About this exercise: Please begin with the line containing "[button] (1021, 18)" and reproduce each line exactly until the records below end, without any pictures.
-------- Source material --------
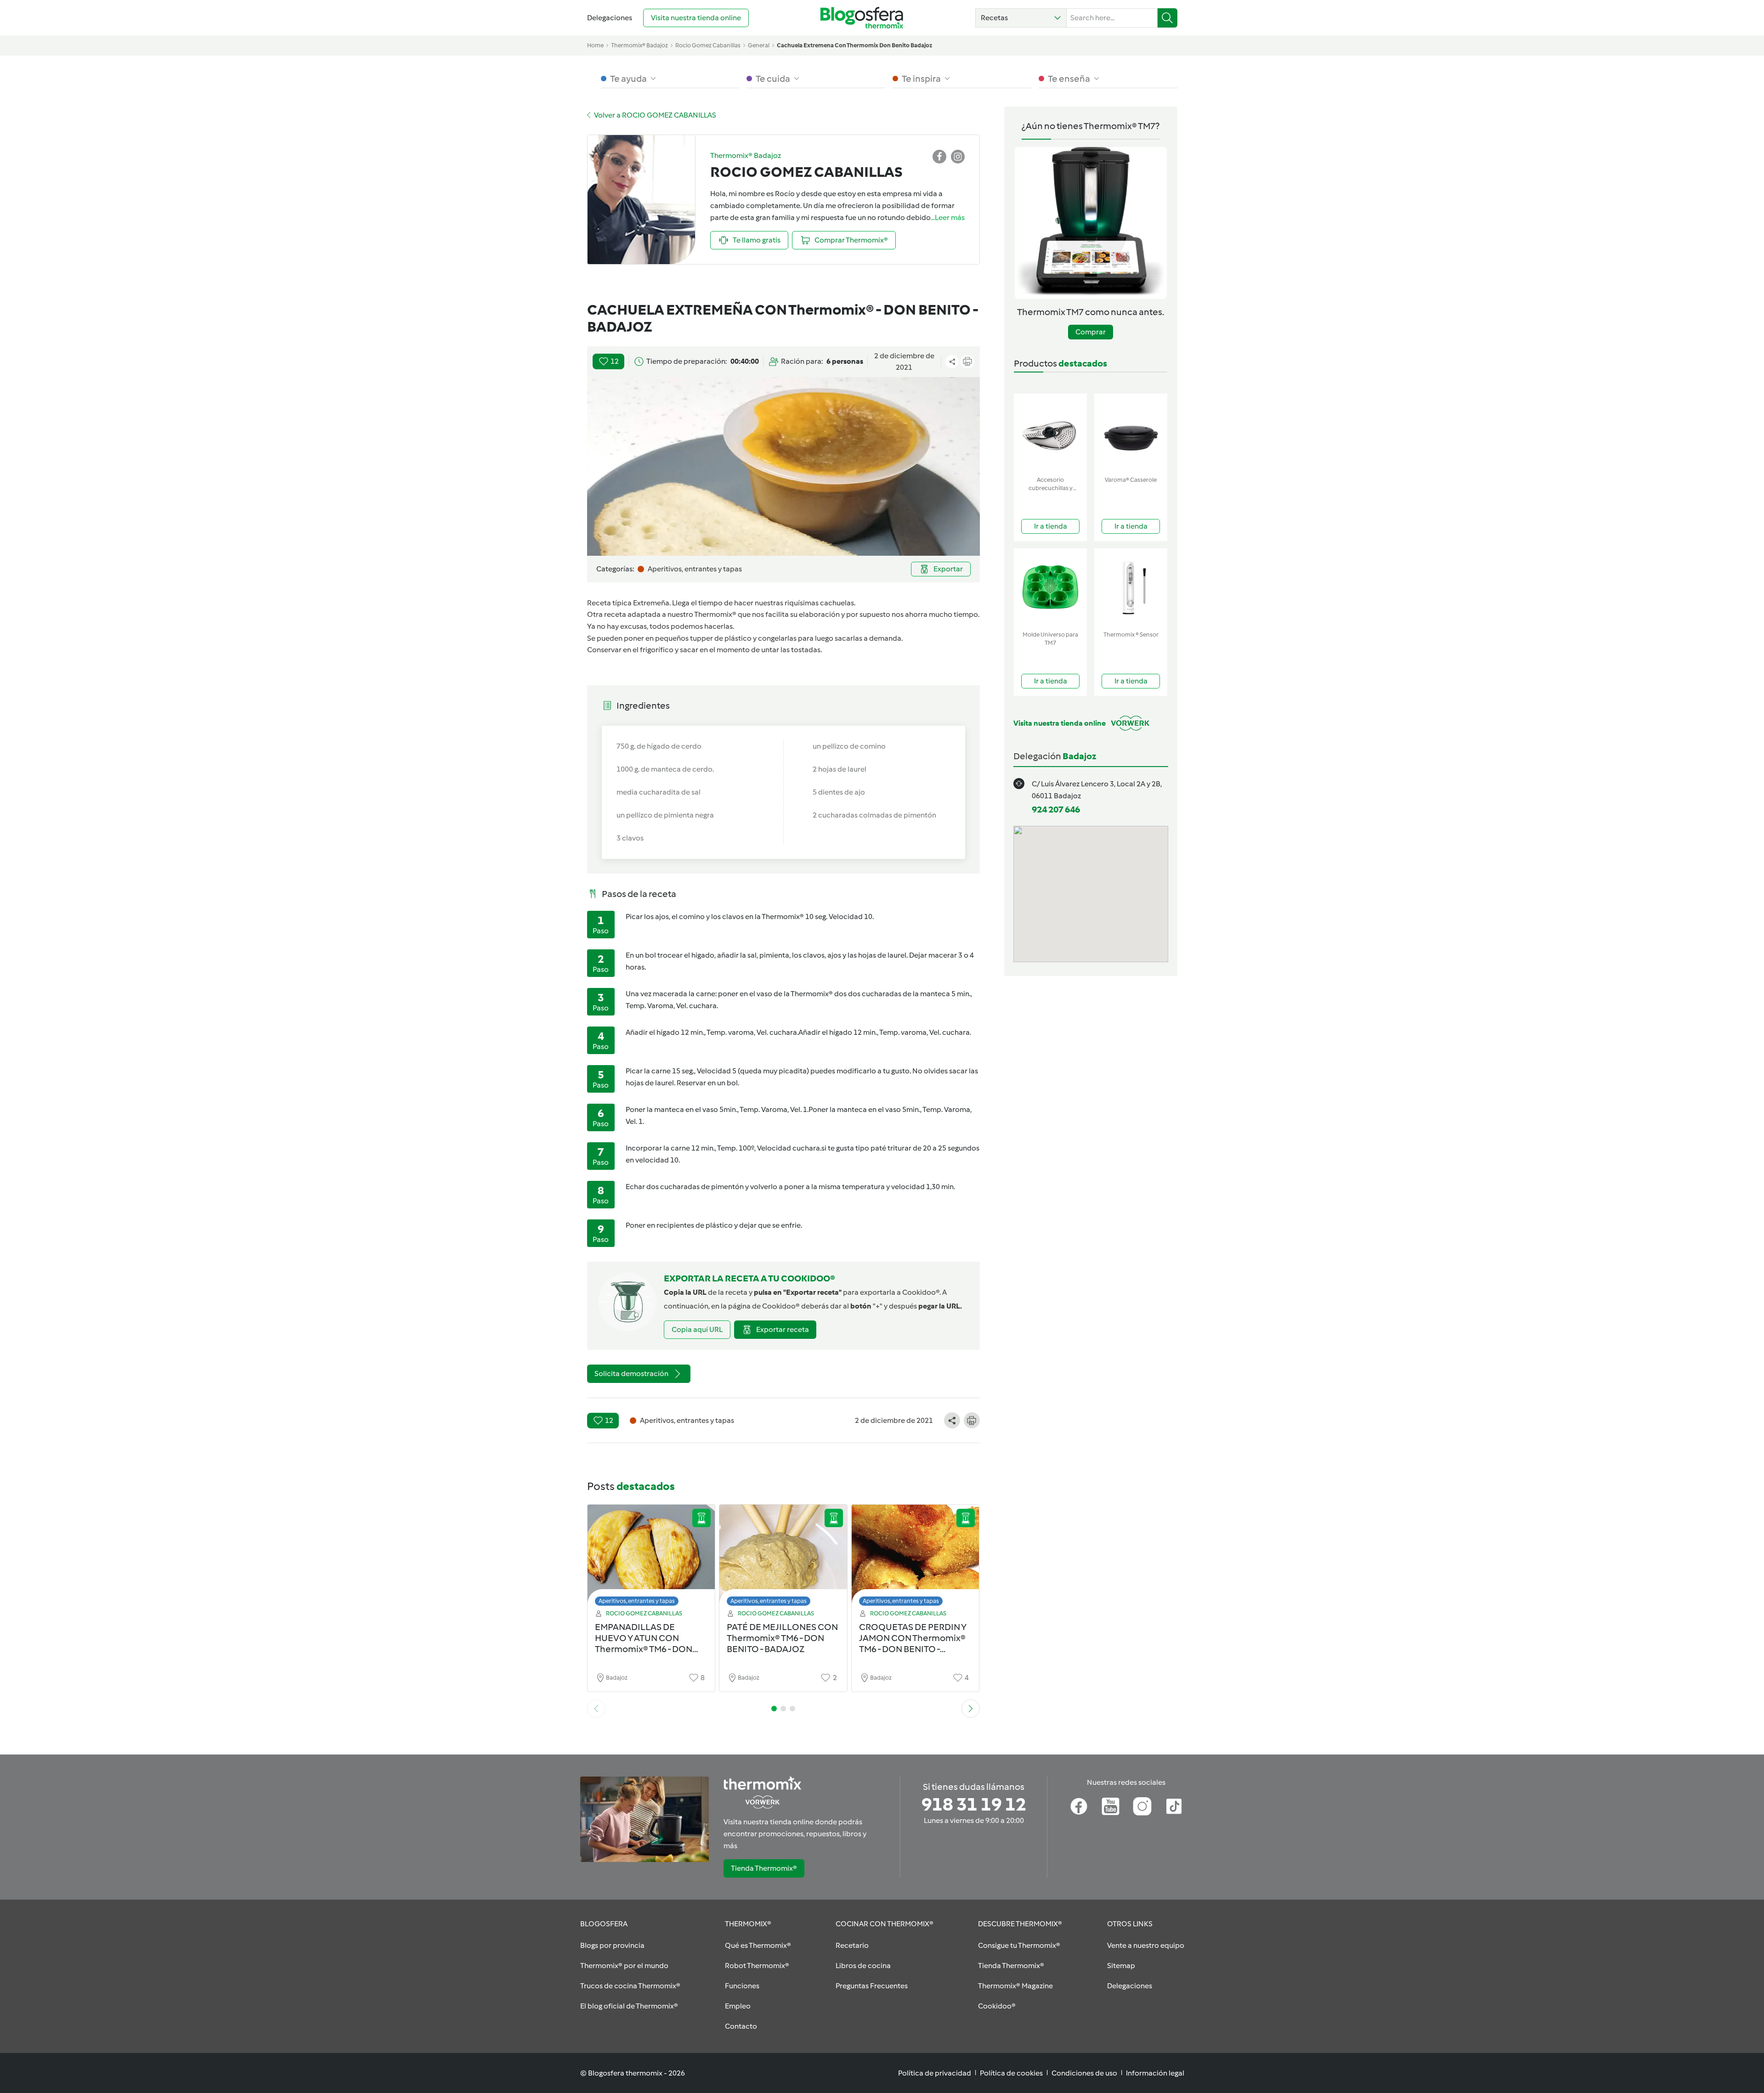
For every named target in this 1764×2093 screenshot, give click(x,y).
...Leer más (948, 217)
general (758, 45)
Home (595, 45)
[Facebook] (1079, 1806)
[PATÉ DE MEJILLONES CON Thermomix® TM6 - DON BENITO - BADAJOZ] (783, 1558)
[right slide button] (970, 1708)
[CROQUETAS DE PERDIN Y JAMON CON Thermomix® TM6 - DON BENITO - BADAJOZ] (915, 1558)
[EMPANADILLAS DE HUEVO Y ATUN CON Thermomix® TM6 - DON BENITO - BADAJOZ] (651, 1558)
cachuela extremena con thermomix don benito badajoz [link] (854, 45)
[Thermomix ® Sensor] (1131, 588)
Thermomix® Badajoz (639, 45)
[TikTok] (1174, 1806)
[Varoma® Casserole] (1131, 433)
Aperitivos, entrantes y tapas (637, 1600)
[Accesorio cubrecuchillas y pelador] (1050, 433)
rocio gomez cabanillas (708, 45)
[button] (1021, 18)
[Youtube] (1110, 1806)
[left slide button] (596, 1708)
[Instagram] (1142, 1806)
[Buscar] (1167, 18)
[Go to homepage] (861, 17)
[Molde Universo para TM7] (1050, 588)
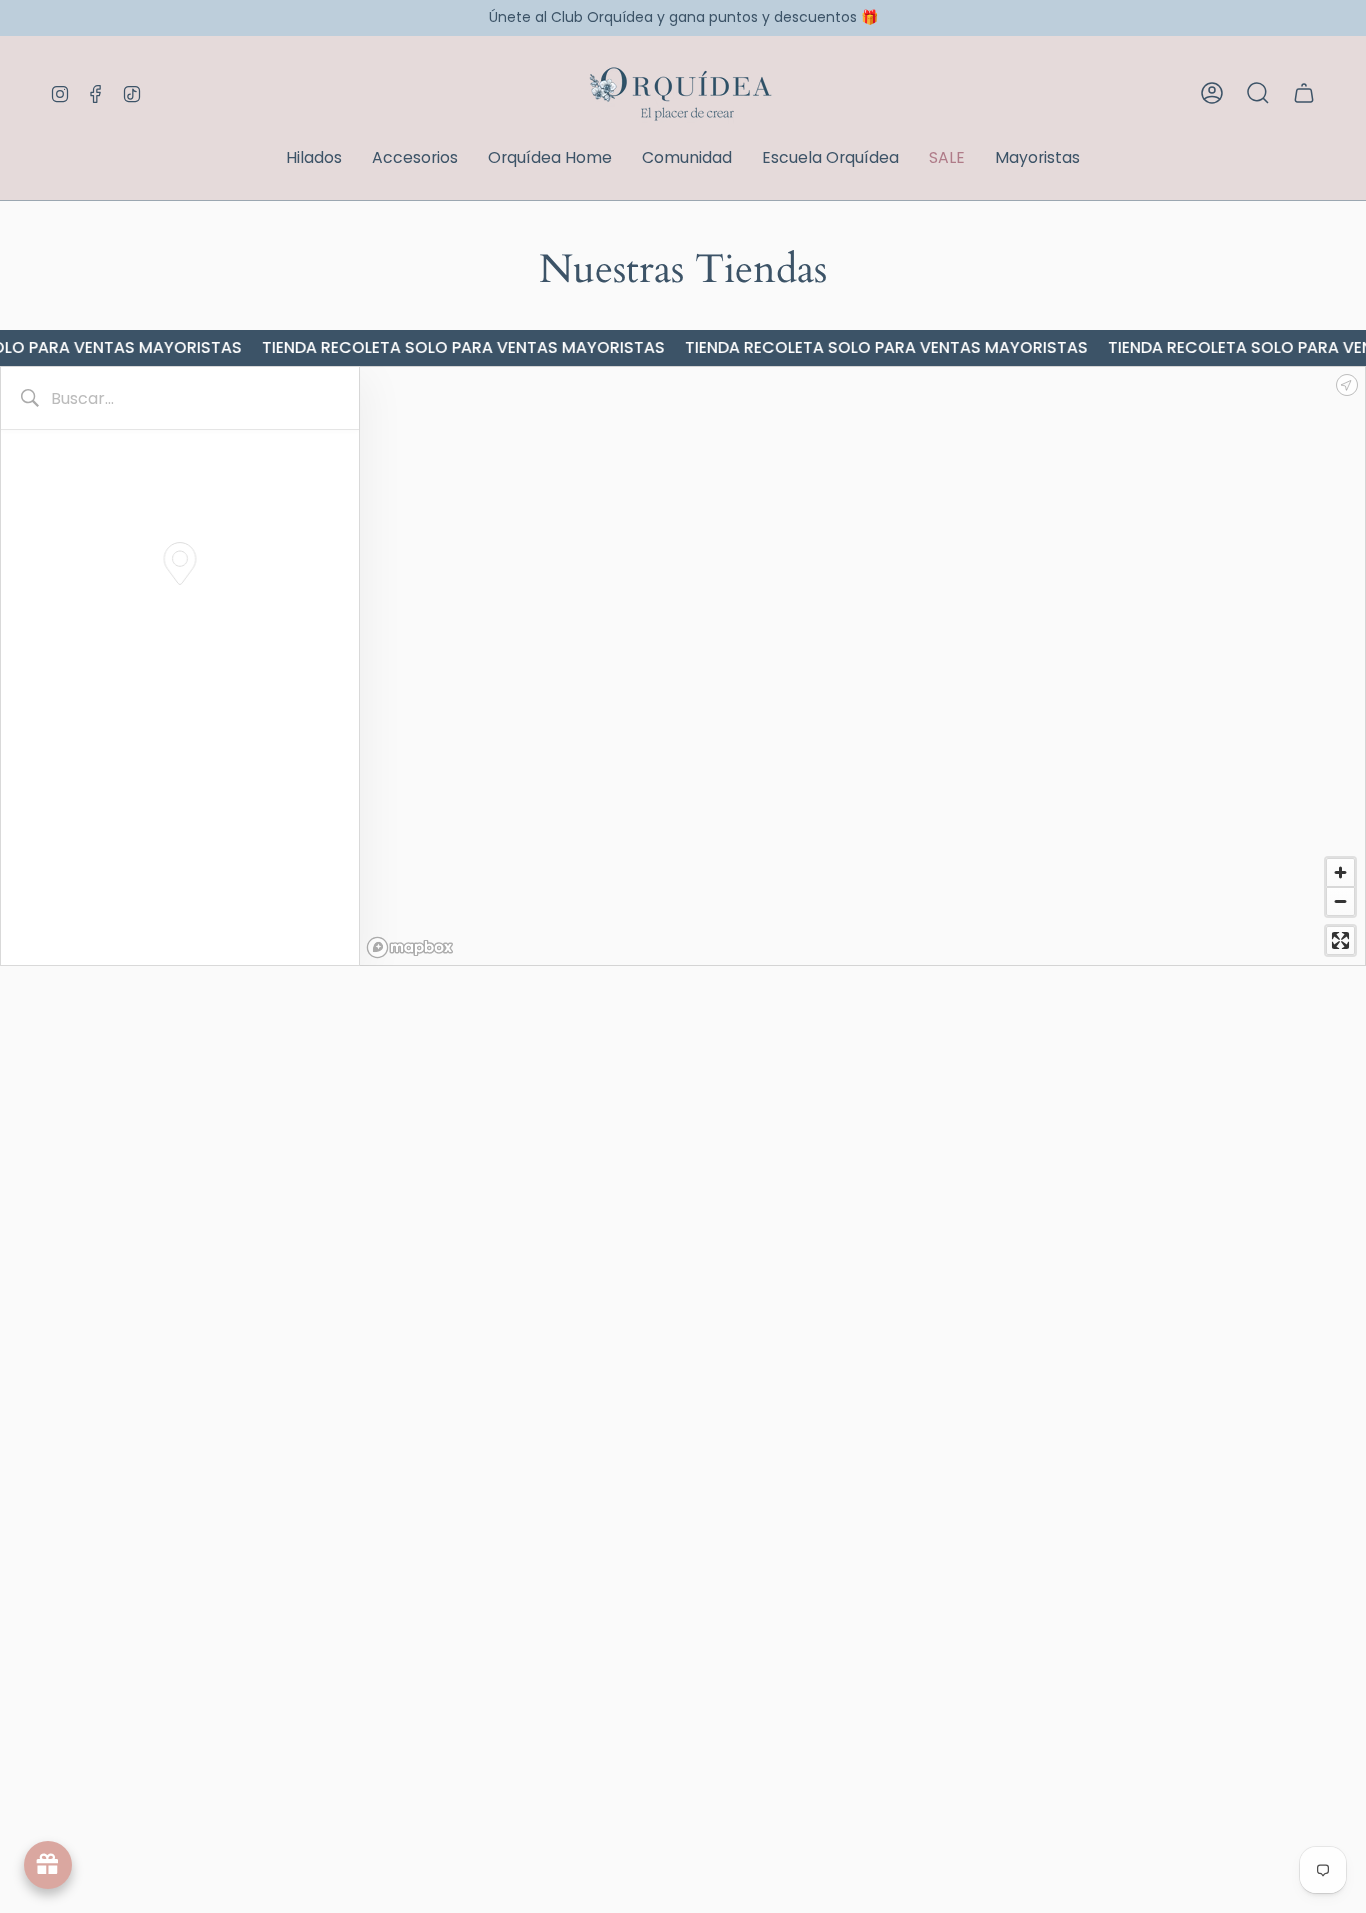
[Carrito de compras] (1304, 93)
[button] (314, 159)
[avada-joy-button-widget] (48, 1865)
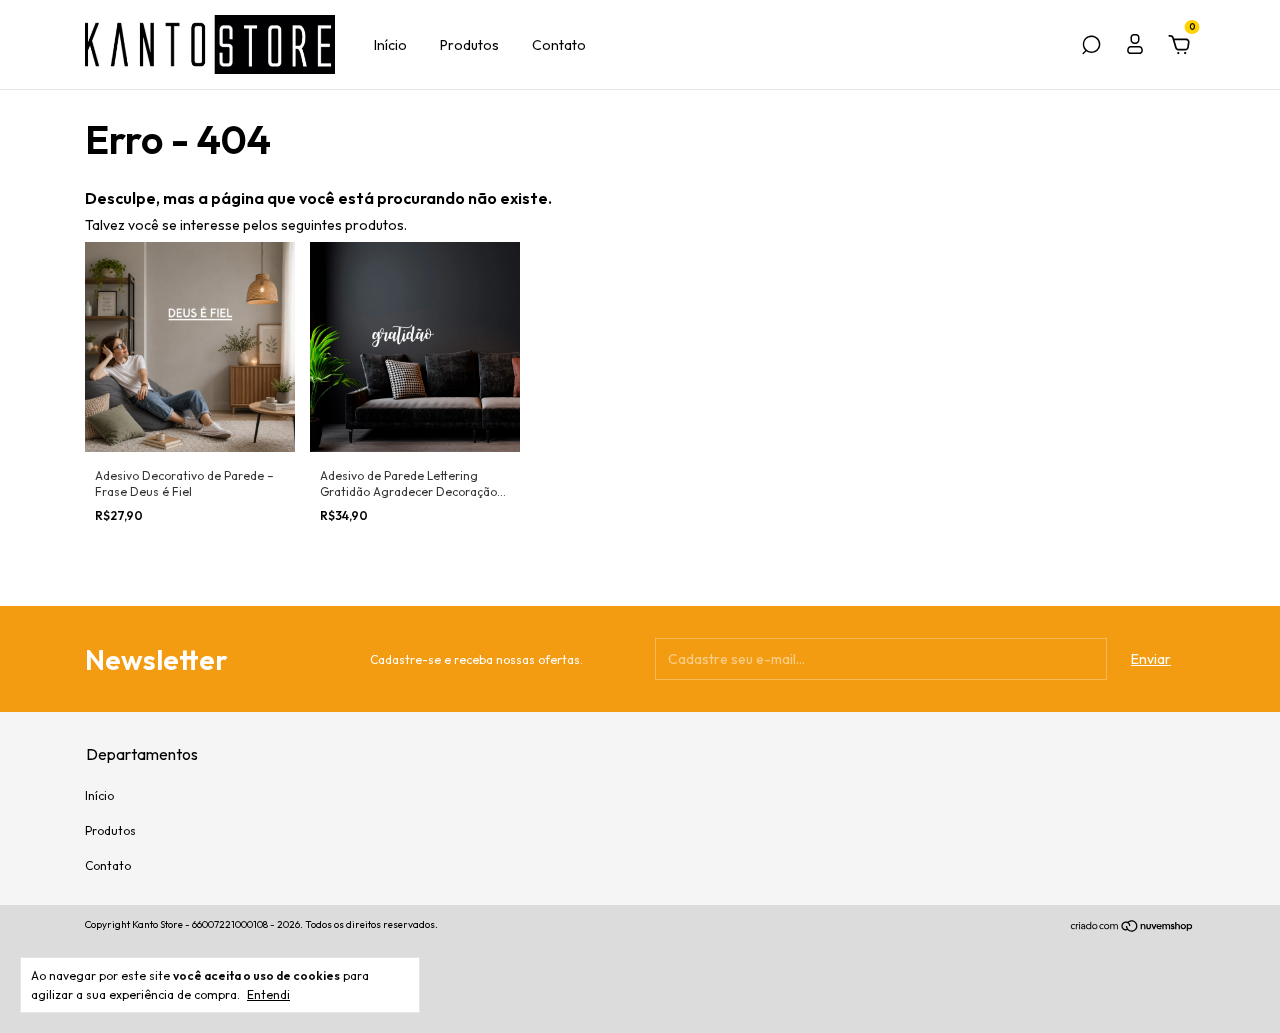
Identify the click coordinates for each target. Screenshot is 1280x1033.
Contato (559, 45)
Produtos (469, 45)
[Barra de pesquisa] (1091, 48)
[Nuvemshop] (1132, 927)
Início (390, 45)
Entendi (268, 994)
--------
Answer to the exercise:
[button] (1021, 18)
[Youtube] (1110, 1806)
[left slide button] (596, 1708)
[Instagram] (1142, 1806)
[Buscar] (1167, 18)
[Go to homepage] (861, 17)
[Molde Universo para TM7] (1050, 588)
[Carrito de compras] (1304, 93)
[button] (314, 159)
[avada-joy-button-widget] (48, 1865)
Identify the click coordinates for each target. Screenshot is 1280x1033.
Contato (559, 45)
Produtos (469, 45)
[Barra de pesquisa] (1091, 48)
[Nuvemshop] (1132, 927)
Início (390, 45)
Entendi (268, 994)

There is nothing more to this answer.